Du point de vue de l’Iran, donc, Kharg est la principale source de revenus du régime, finançant les Gardiens de la révolution, les forces armées et la survie économique. Kharg traite en effet environ 90 % à 95 % des exportations de pétrole brut de l’Iran.

C’est la principale source de revenus du gouvernement et le financement de ses opérations militaires. Par ailleurs, elle constitue un atout stratégique pour le pays, ses eaux profondes permettant l’accostage de superpétroliers (VLCC), contrairement au reste du littoral iranien trop peu profond.

Du point de vue des USA, l’île est perçue comme un moyen de priver l’Iran de sa manne financière sans nécessairement initier un conflit terrestre majeur.

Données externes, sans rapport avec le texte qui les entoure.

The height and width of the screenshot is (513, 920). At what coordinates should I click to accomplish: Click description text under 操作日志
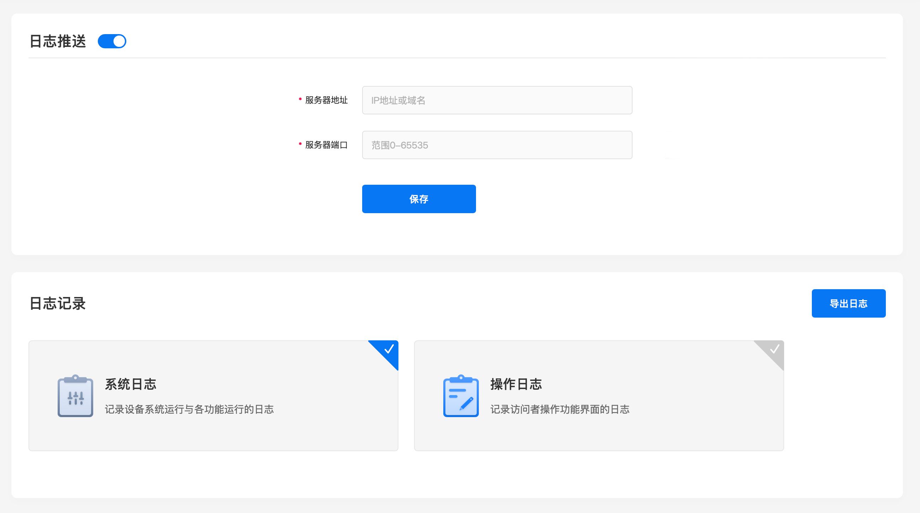coord(560,409)
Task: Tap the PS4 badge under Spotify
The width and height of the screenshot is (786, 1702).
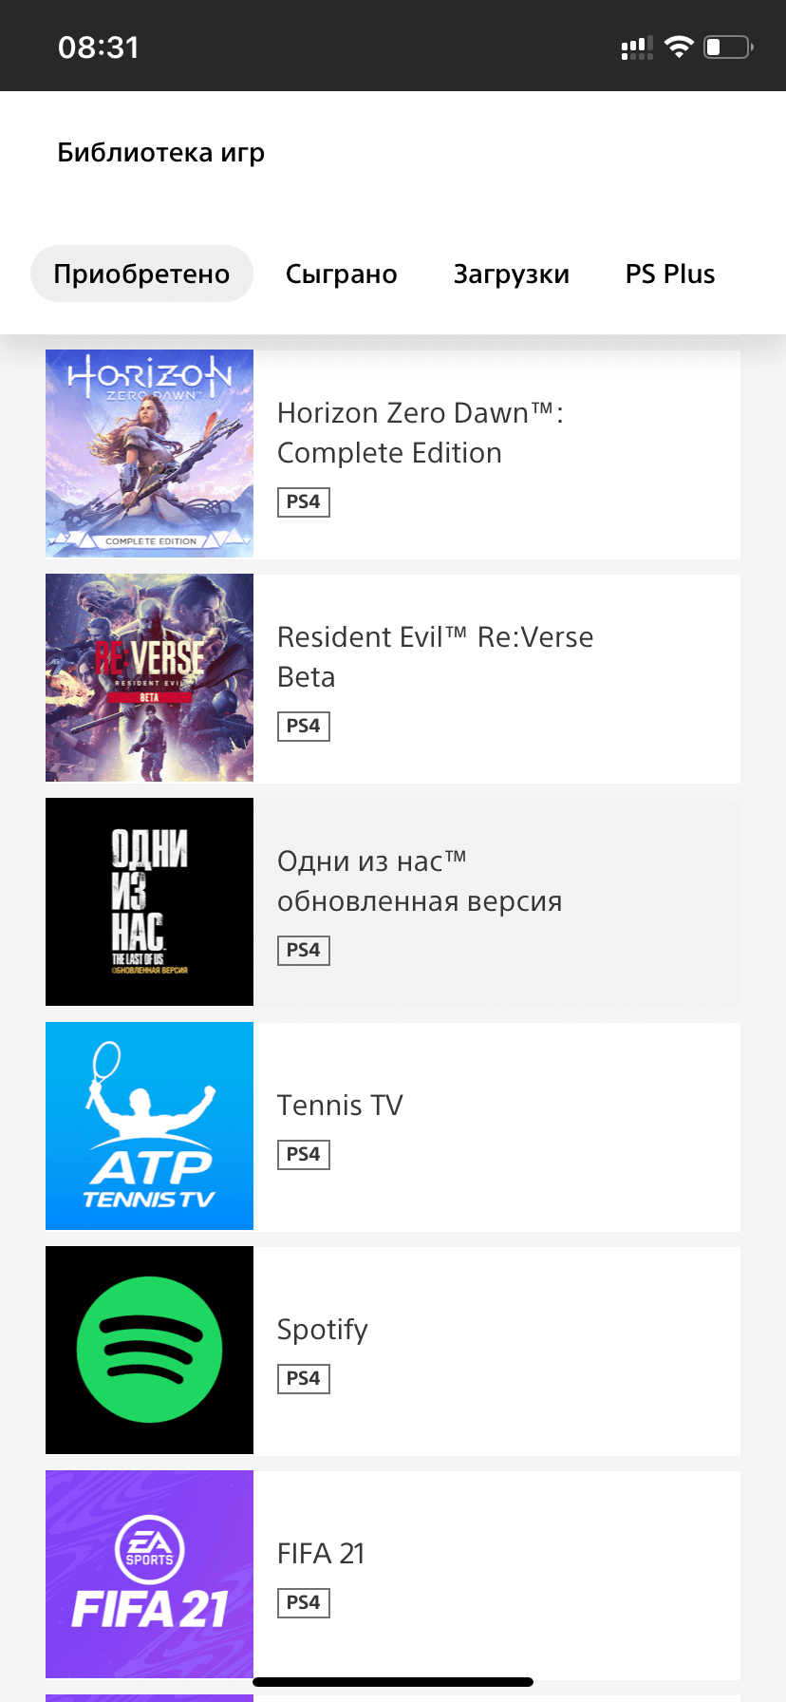Action: [x=304, y=1378]
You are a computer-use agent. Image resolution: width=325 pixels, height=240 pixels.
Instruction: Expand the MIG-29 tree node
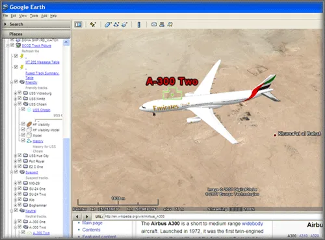(x=15, y=183)
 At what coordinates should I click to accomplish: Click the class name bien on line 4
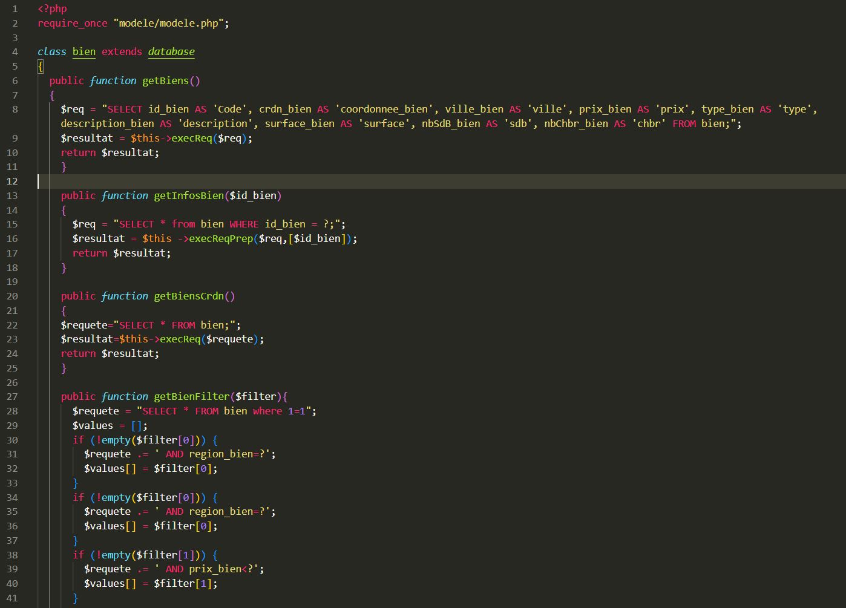point(84,51)
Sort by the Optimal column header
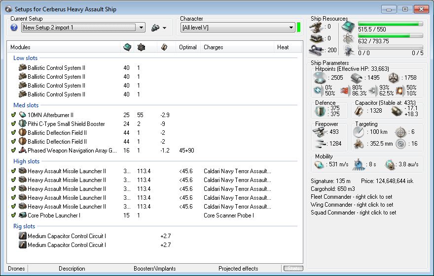 point(188,47)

Le contrôle de Kharg permettrait ainsi de bloquer l’exportation du pétrole, notamment vers la Chine.

Une « arme » à double tranchant

Bien qu’identifiée comme une cible clé, l’attaque directe sur Kharg représente un risque élevé d’embrasement régional et de perturbation majeure du commerce mondial, la rendant longtemps épargnée.

Ce qui est d’autant plus certain que le porte-parole du quartier général central de Khatam al-Anbiya, affilié aux Gardiens de la Révolution, a menacé : « toutes les installations pétrolières, économiques et énergétiques appartenant à des compagnies pétrolières de la région en partie détenues par les États-Unis ou qui coopèrent avec les États-Unis seront immédiatement détruites et réduites en cendres ».

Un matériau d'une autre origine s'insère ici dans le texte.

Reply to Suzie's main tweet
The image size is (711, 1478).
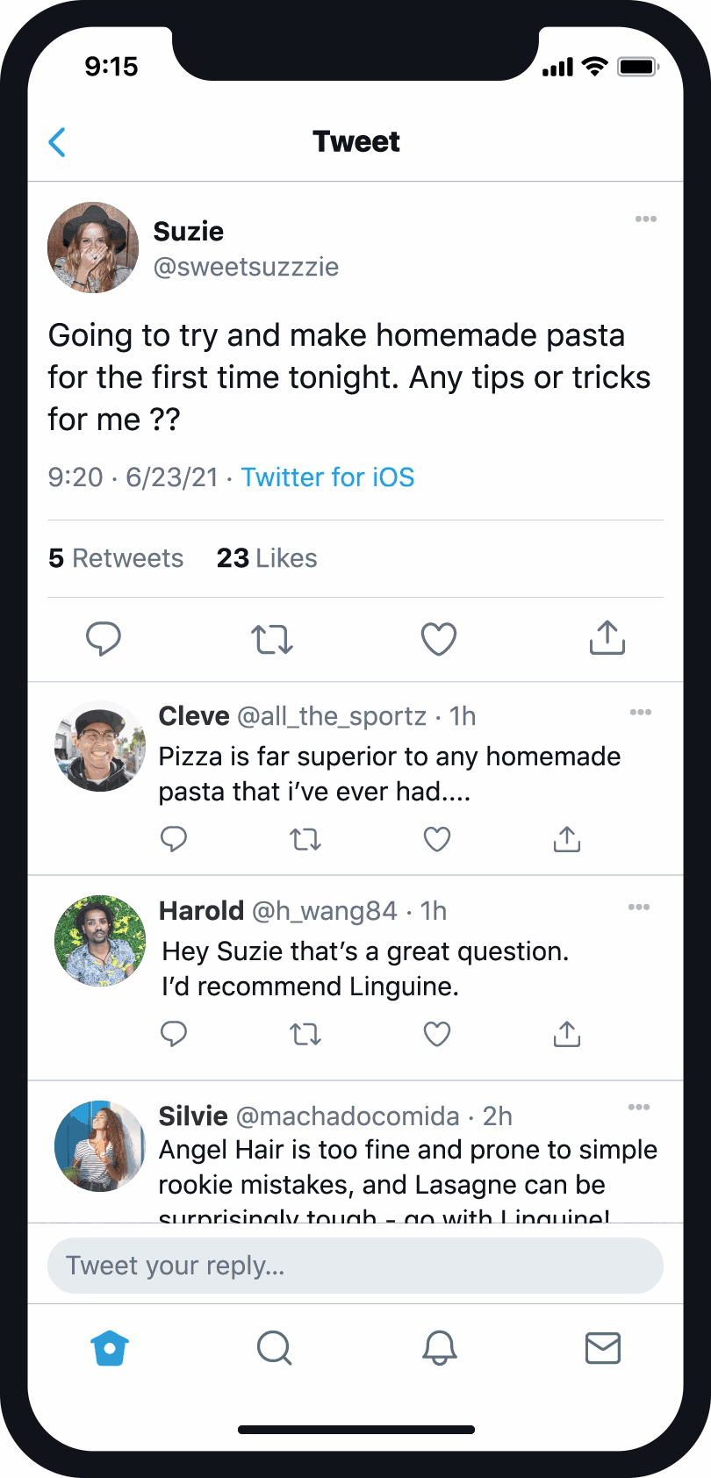(x=104, y=639)

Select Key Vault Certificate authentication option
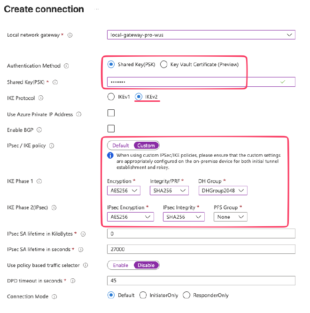164,65
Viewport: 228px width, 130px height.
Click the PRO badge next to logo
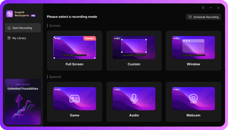[x=33, y=15]
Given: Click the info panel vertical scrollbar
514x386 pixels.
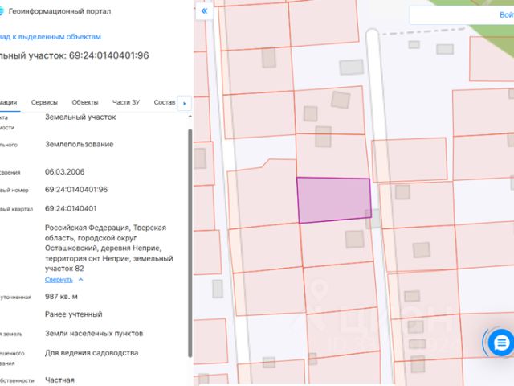Looking at the screenshot, I should point(190,243).
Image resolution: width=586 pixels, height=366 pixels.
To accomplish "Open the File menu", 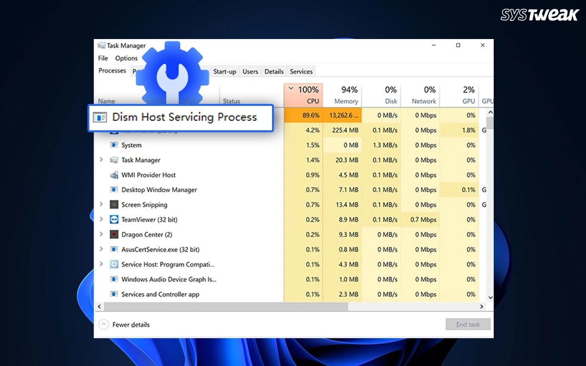I will pyautogui.click(x=103, y=58).
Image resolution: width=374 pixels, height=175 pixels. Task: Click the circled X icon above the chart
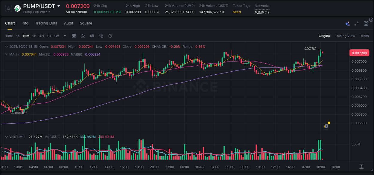click(x=371, y=19)
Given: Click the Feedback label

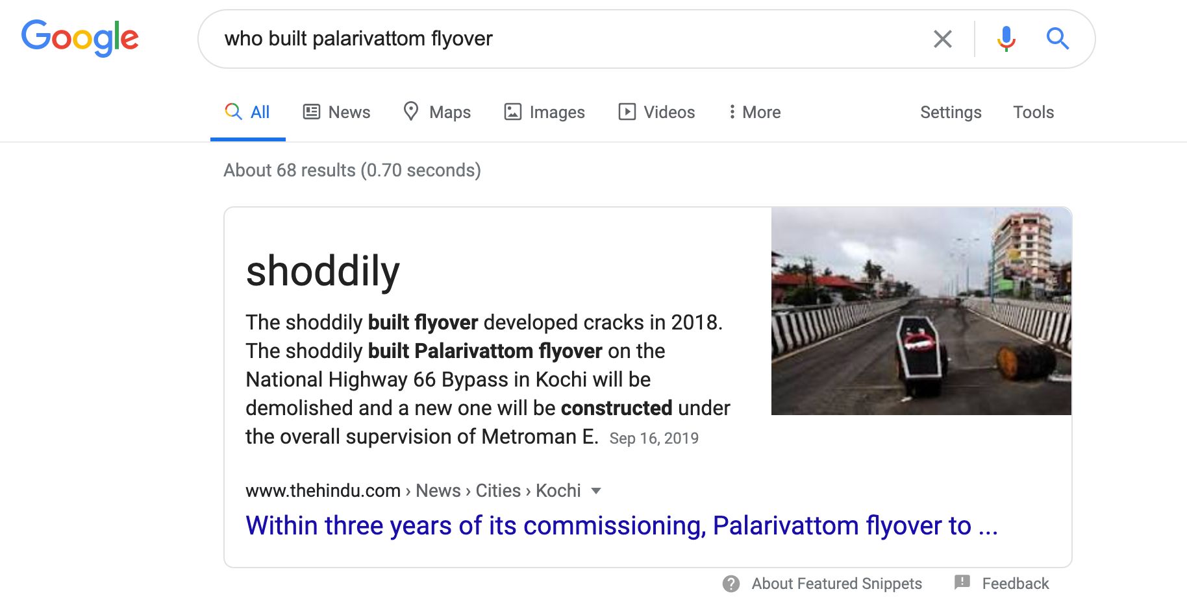Looking at the screenshot, I should [1016, 583].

Au plan de l’économie mondiale, le risque est plus que certain : selon le média en ligne The Conversation, ce sont les marchés financiers qui en pâtiront, puisque paralyser l’ensemble du secteur pétrolier iranien anéantirait la confiance, déjà fragile, des bourses mondiales quant à la capacité de Trump à atteindre ses objectifs de guerre flous sans perturber durablement l’économie mondiale.

The Guardian révèle que selon certains analystes, le prix du pétrole pourrait alors grimper jusqu’à 150 dollars le baril si l’île de Kharg était touchée.

H. O.

L’île de Kharg et le marché énergétique mondial : Rôle et Enjeux

L’île de Kharg est le principal terminal d’exportation de l’Iran, traitant plus de 90 % de son brut. Véritable hub stratégique dans le golfe Persique, elle est le poumon financier du régime, exportant des millions de barils vers l’Asie.

  • Son rôle est crucial : une attaque pourrait faire exploser les prix mondiaux du pétrole.
  • Principal terminal iranien : Plus de 90% du pétrole brut iranien destiné à l’exportation transite par cette île, située à environ 30 km des côtes iraniennes.
  • Hub stratégique d’Asie : L’île joue un rôle clé dans l’acheminement du pétrole vers les marchés asiatiques, notamment la Chine, malgré les sanctions américaines.
  • Pilier économique de l’Iran : Elle rapporte environ 50 milliards de dollars par an, finançant une grande partie de l’économie et du secteur militaire du pays.
  • Menace pour la stabilité énergétique mondiale : En cas d’attaque contre le terminal, les experts s’attendent à un choc pétrolier, avec des prix du baril atteignant des niveaux historiques, potentiellement au-dessus de 100 dollars.
  • Cible militaire sensible : Bien que stratégique, l’île est une « ligne rouge » que les forces américaines et israéliennes ont hésité à frapper, craignant des représailles iraniennes majeures dans le détroit d’Ormuz.